## [WORK TASK]
A verbatim copy of all the data is required; the pictures should not appear in it.

------------------------------------------------------------------------

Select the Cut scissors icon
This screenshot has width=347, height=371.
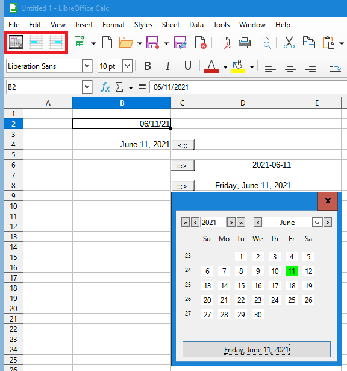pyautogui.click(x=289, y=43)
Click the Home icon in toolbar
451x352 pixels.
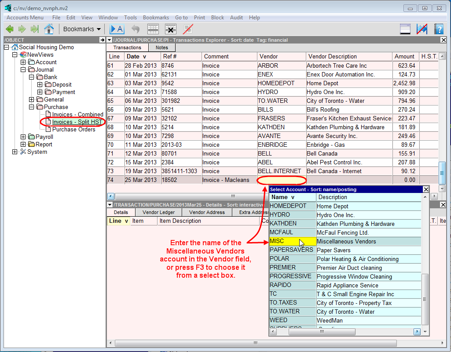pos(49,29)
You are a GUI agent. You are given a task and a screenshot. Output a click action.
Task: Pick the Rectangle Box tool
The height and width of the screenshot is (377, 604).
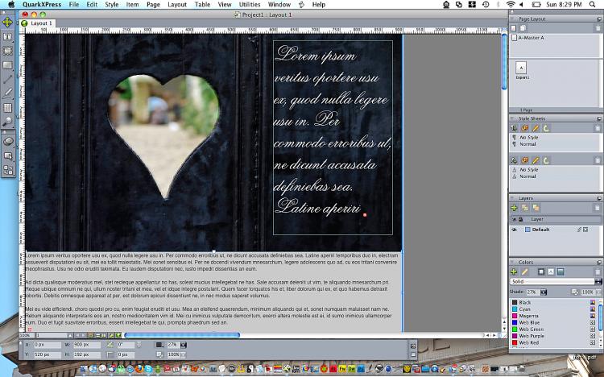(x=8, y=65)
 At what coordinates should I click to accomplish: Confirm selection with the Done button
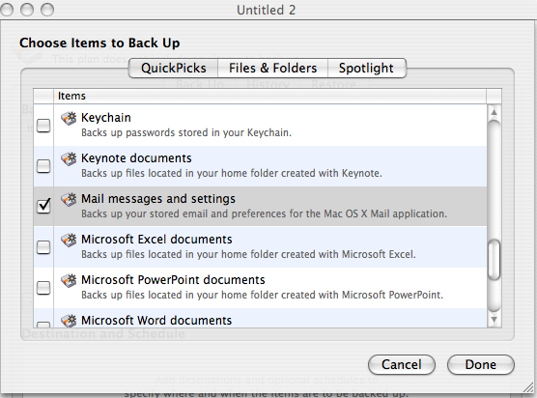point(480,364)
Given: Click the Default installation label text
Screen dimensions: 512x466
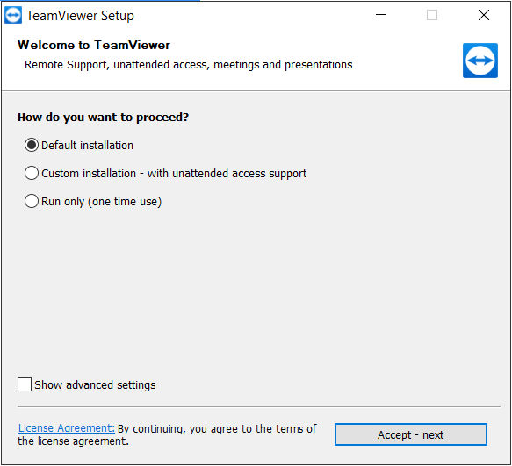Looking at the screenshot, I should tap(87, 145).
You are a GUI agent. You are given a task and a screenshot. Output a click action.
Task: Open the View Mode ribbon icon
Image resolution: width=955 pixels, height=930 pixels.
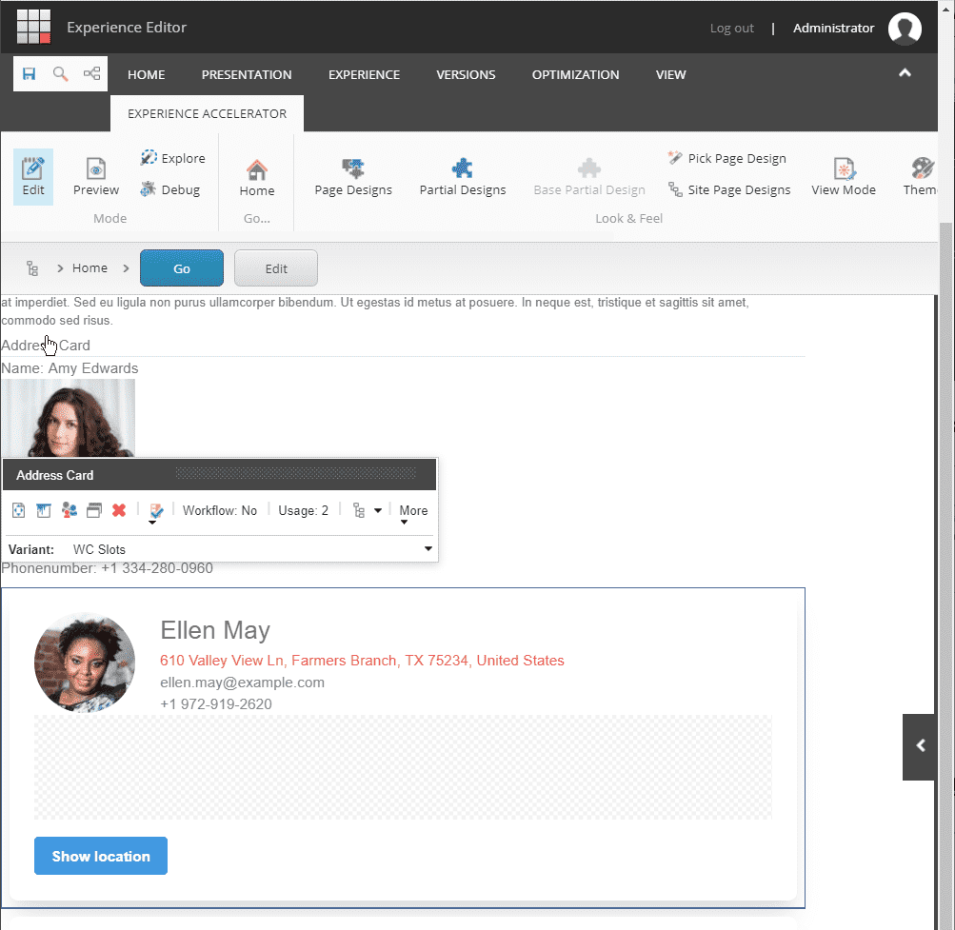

------------------------------------------------------------------------

## [ANSWER BOX]
Select the Cut scissors icon
This screenshot has width=347, height=371.
pyautogui.click(x=289, y=43)
Click the Home icon in toolbar
451x352 pixels.
pos(49,29)
You are a GUI agent. You are given a task and a screenshot. Output a click action.
Task: Pick the Rectangle Box tool
The height and width of the screenshot is (377, 604).
(x=8, y=65)
 At what coordinates should I click to accomplish: Confirm selection with the Done button
point(480,364)
Given: Click the Default installation label text
Screen dimensions: 512x466
Looking at the screenshot, I should tap(87, 145).
You are a GUI agent. You are given a task and a screenshot. Output a click action.
Task: Open the View Mode ribbon icon
Image resolution: width=955 pixels, height=930 pixels.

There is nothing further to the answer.